The purpose of paragraph 14 (9)(b) is, we believe, to
prevent switches (churning) between retirement annuity funds being done for the
sake of "fees or commission of any nature". However this will only prohibit the upfront
commission on the transfer and not ongoing commission, called “trail”
commission that may be payable if agreed to by the client. Underwritten funds are subject to commission
regulations under the Long Term Insurance Act, 1998 and may not pay such “trail
commission” but non-underwritten funds can and it is usually based on a
percentage of the assets under management.
We are concerned as this opens up the potential for advice bias based on
commission. Underwritten funds who
currently allow RA transfers have already experienced this. Clients can be disadvantaged as in many cases
the changes they would like to make to their investment portfolio can be done
within the existing RA fund without expending these costs.
Therefore to also prevent such switches being done for
the sake of "trail fees" or higher permissible "trail fees"
after the transfer, we propose that paragraph (b) be amplified to prohibit such
"trail fees" after the transfer which are in excess of what legally
would have been permissible had the transfer not been done.
This amplification could be worded along the following
lines:
(b)
No fees or commissions of any nature, other than fees
payable by the transferring member or non-member spouse personally and any fees
payable to the registrar, are payable by any party to the transfer, or by any
agent or mandatory of such party:
(i)
in return for the facilitation, intermediation or
recommendation of the transfer; or
(ii)
for financial services rendered by a Financial
Services Provider or Representative after the transfer in respect of the
transferred interest of the transferring member or non-member spouse which
exceed the fees or commission that would have been permissible for such
services had the transfer not been done.
We propose, in addition, for the protection of members
and non-spouse members, that a requirement be added in section 14(1) that in
the case of such individual transfers the Registrar must be satisfied that the
member or non-member spouse concerned has been duly informed regarding the
prohibition and limitation of fees and commission that may be paid in respect
of the transfer and the transferred interest of the member or non-member
spouse.
It must also be highlighted that in many cases there
are considerable systems alterations needed to cater for potentially large scale
applications for transfer. It is
therefore requested that retirement annuity funds and their administrators be
afforded a period of six months after commencement of the proposed Amendment
Act to effect the necessary systems changes to allow transfers to and from
other retirement annuity funds.
Section 30A - Submission and consideration of
complaints
It is not clear why the words “for
consideration by the board of the fund” are being added. The section when read
with the definition of “complaint” clearly also envisages complaints
against an employer participating in the fund. It is also not clear how the
board of the fund can consider complaints lodged with a participating employer
(if the employer omits to forward same to the fund).
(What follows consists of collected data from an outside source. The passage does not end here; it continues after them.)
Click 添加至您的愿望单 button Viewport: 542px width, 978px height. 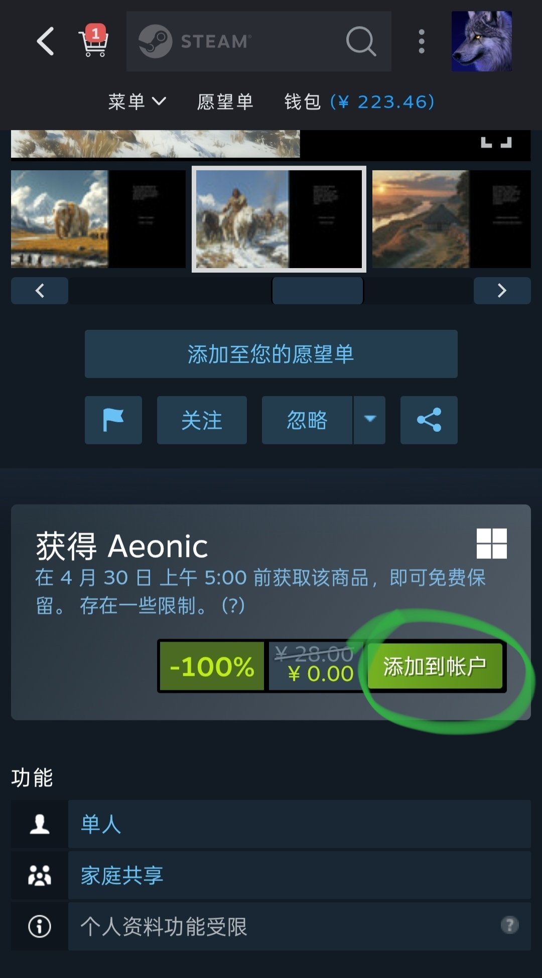pyautogui.click(x=271, y=354)

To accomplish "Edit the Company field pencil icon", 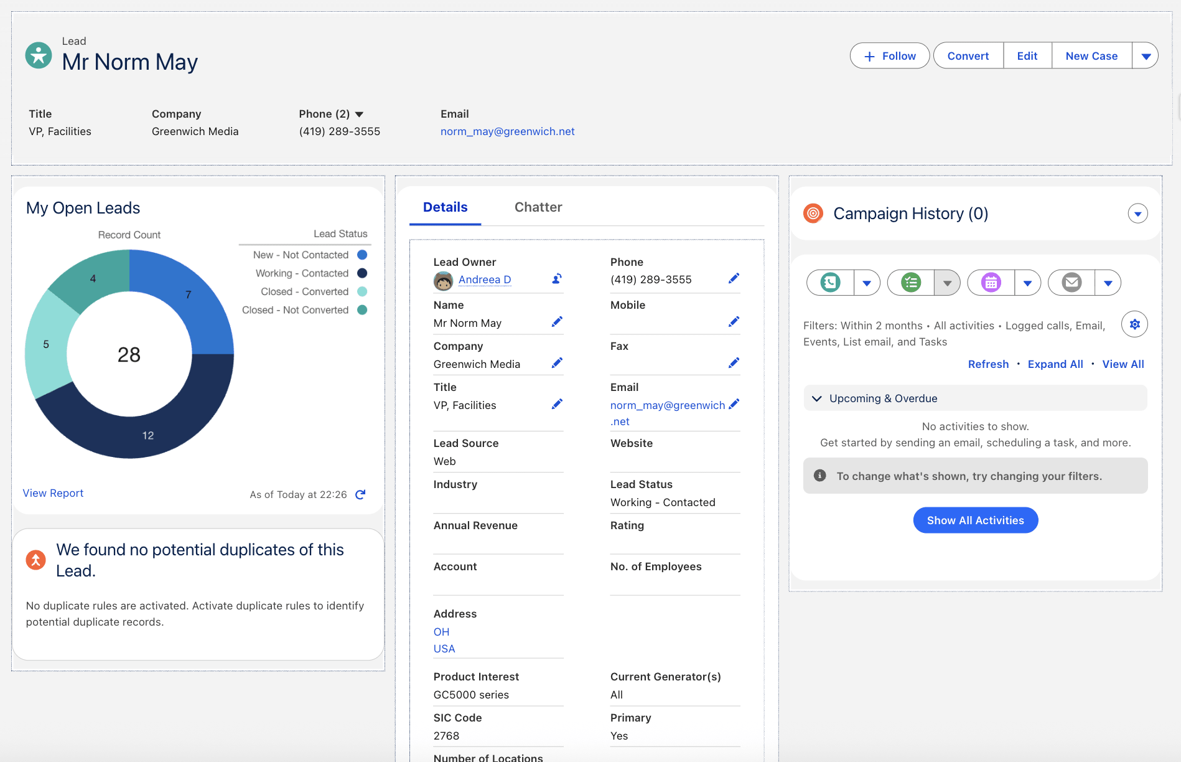I will (x=557, y=363).
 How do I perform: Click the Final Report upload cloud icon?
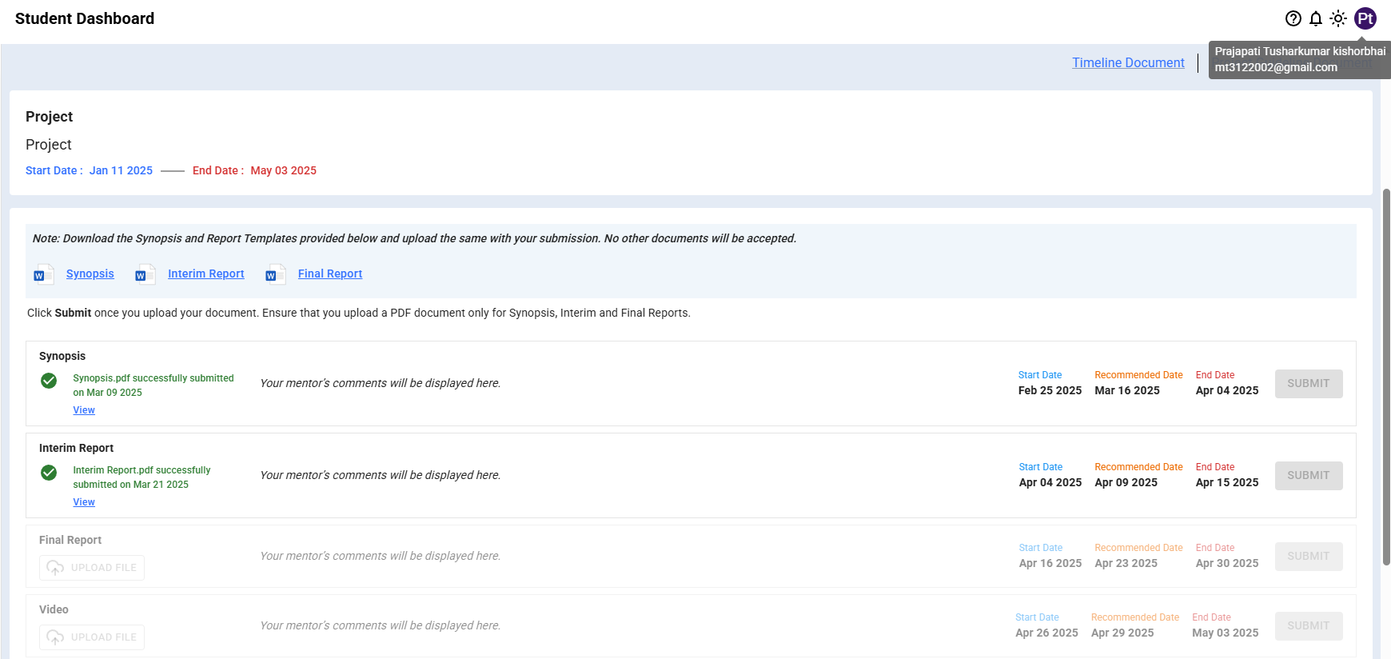pos(55,568)
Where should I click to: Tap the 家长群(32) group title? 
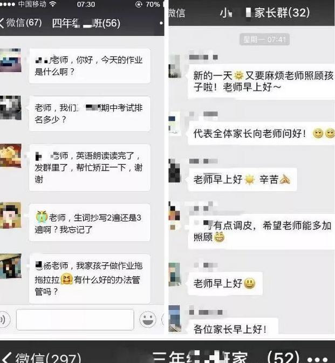[265, 13]
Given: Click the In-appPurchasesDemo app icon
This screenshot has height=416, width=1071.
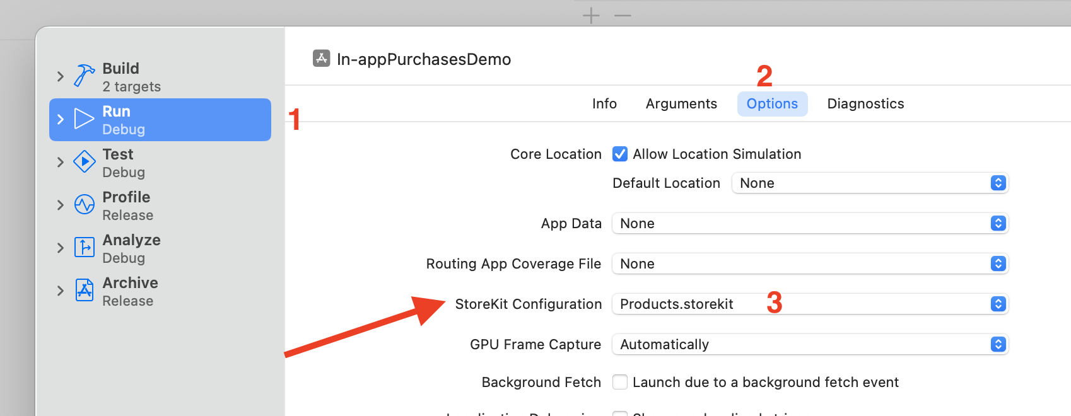Looking at the screenshot, I should click(321, 59).
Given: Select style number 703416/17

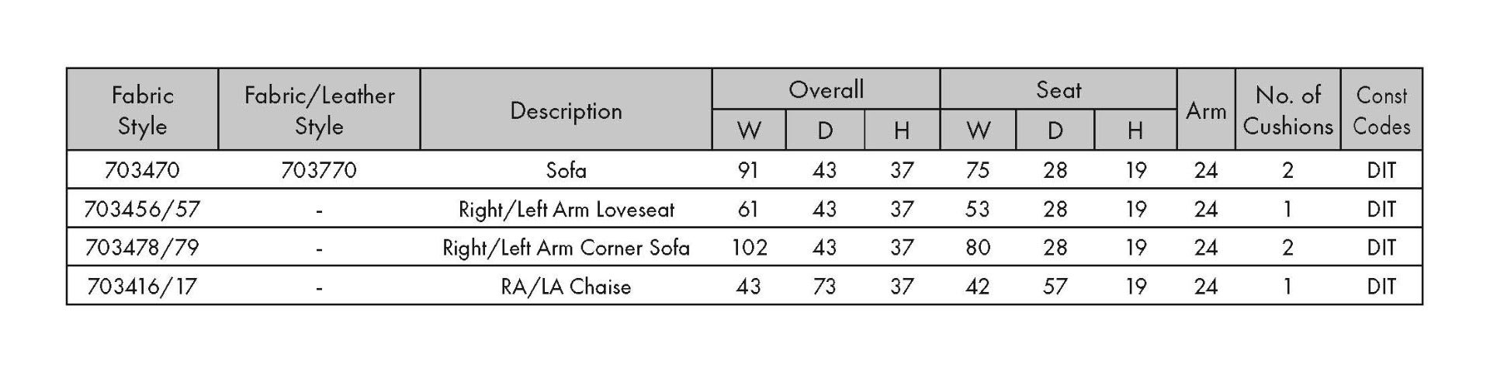Looking at the screenshot, I should coord(142,287).
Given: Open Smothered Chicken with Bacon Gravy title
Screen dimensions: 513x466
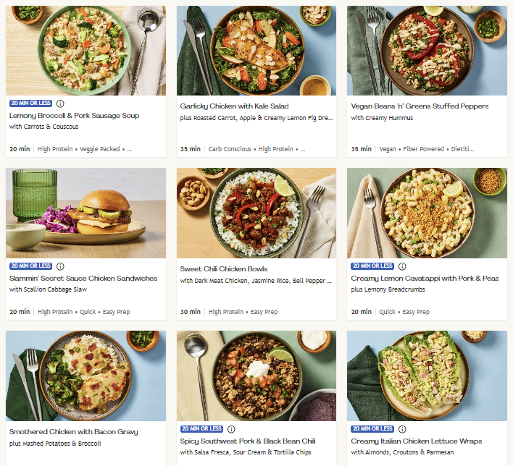Looking at the screenshot, I should pyautogui.click(x=73, y=432).
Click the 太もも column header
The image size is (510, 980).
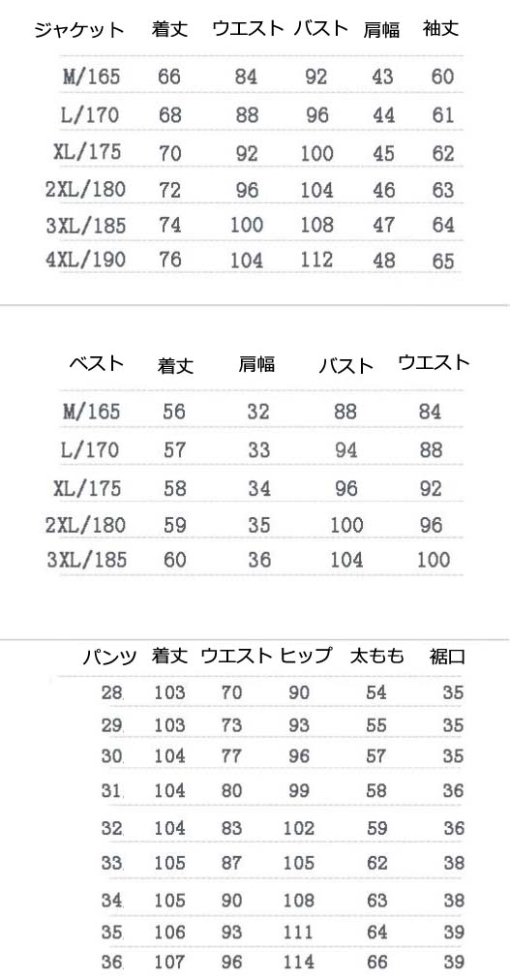coord(377,657)
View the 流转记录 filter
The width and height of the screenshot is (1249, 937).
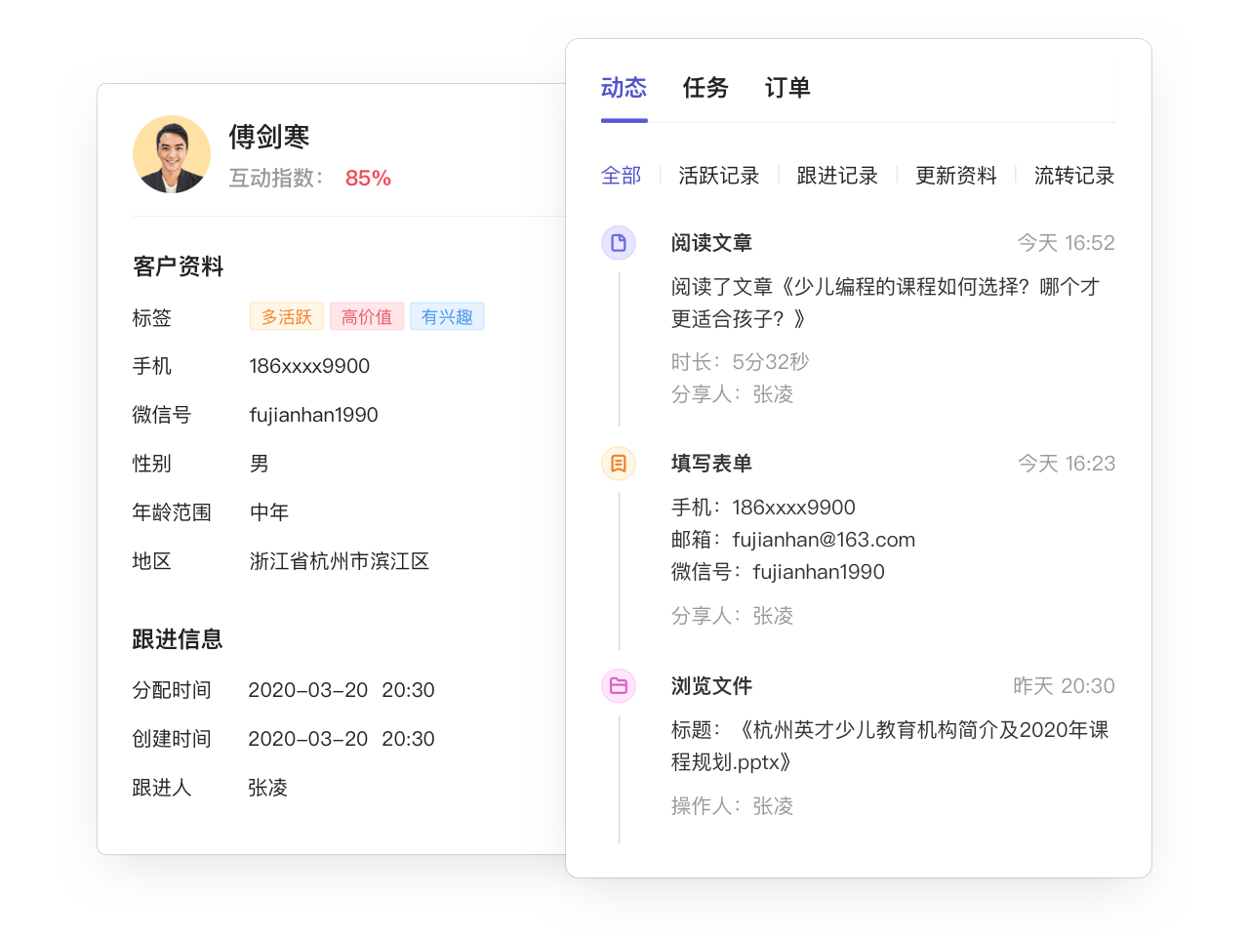tap(1074, 176)
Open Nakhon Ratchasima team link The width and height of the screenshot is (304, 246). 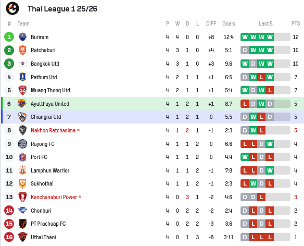point(53,130)
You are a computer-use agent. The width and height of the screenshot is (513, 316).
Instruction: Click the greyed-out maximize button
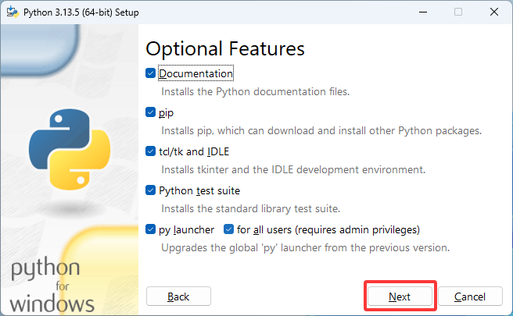point(457,12)
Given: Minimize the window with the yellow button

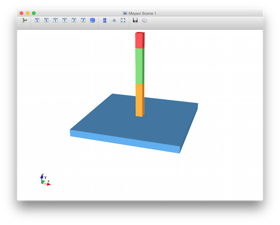Looking at the screenshot, I should coord(28,13).
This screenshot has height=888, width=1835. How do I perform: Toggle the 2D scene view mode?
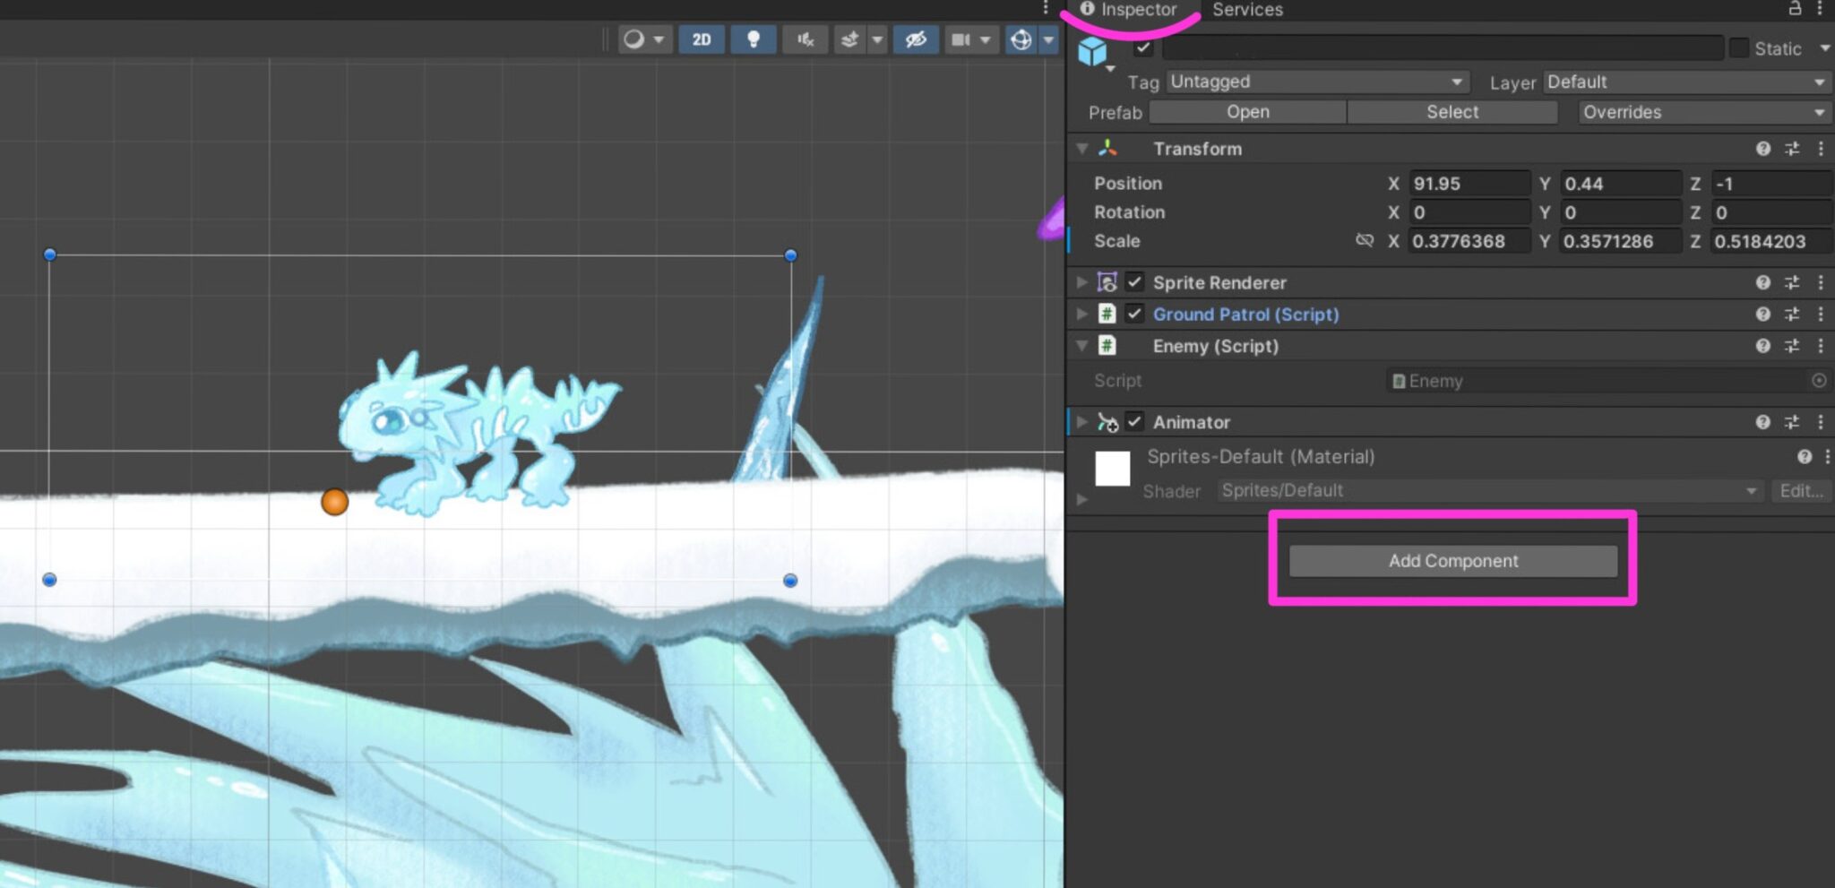point(702,39)
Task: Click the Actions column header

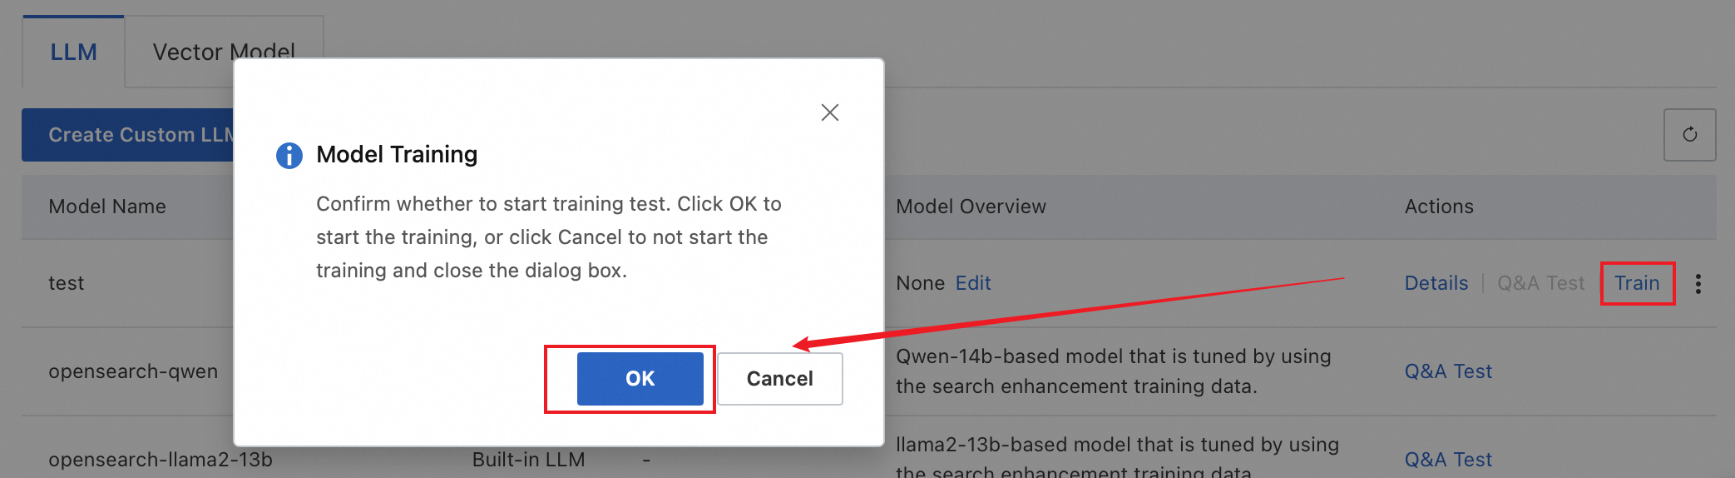Action: 1439,207
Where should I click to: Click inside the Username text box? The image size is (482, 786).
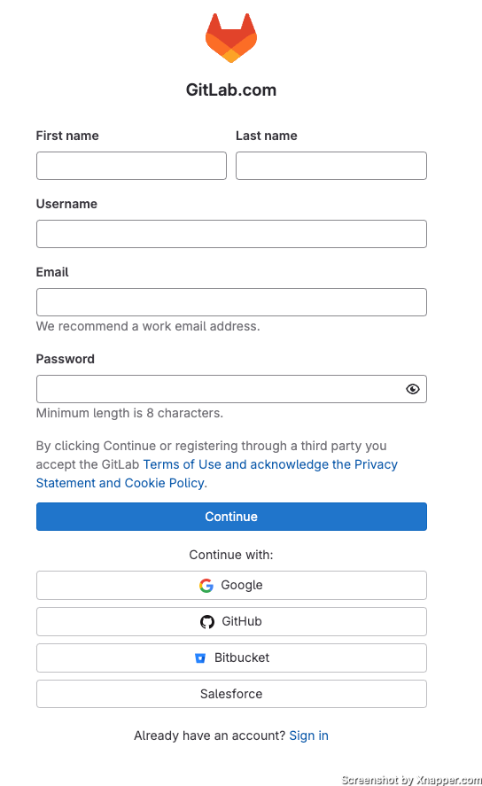tap(231, 234)
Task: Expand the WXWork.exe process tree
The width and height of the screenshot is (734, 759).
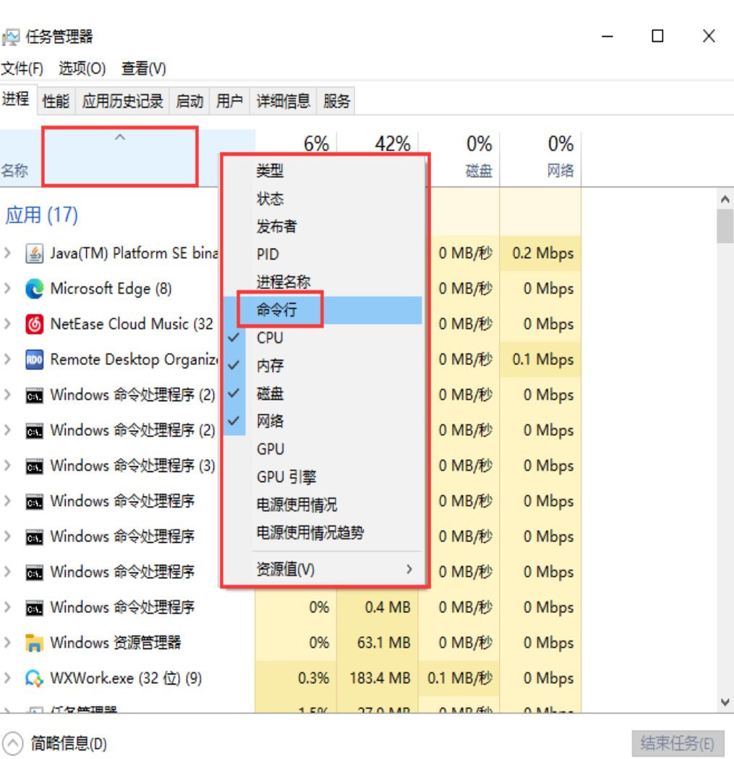Action: click(8, 679)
Section 30C – Appointment of Adjudicator
We reiterate our proposal in our
comments on the draft Bill, that consideration be given to requiring
consultation with the Pension Funds Advisory Committee, in regard to the
appointment of the Adjudicator, Deputy Adjudicators, and Acting Adjudicators,
as opposed to merely consultation with the Financial Services Board. This would be consistent with the process in
respect of the Ombud for Financial Services Providers (FAIS Ombud).
As pointed out in our prior
submission, subsection 30C (6) is potentially open-ended as there is no time
limit within which the Minister is required to appoint an acting Adjudicator
pending the appointment of a new
Adjudicator. The appointment as Acting
Adjudicator should preferably be for a limited period (say 6 months).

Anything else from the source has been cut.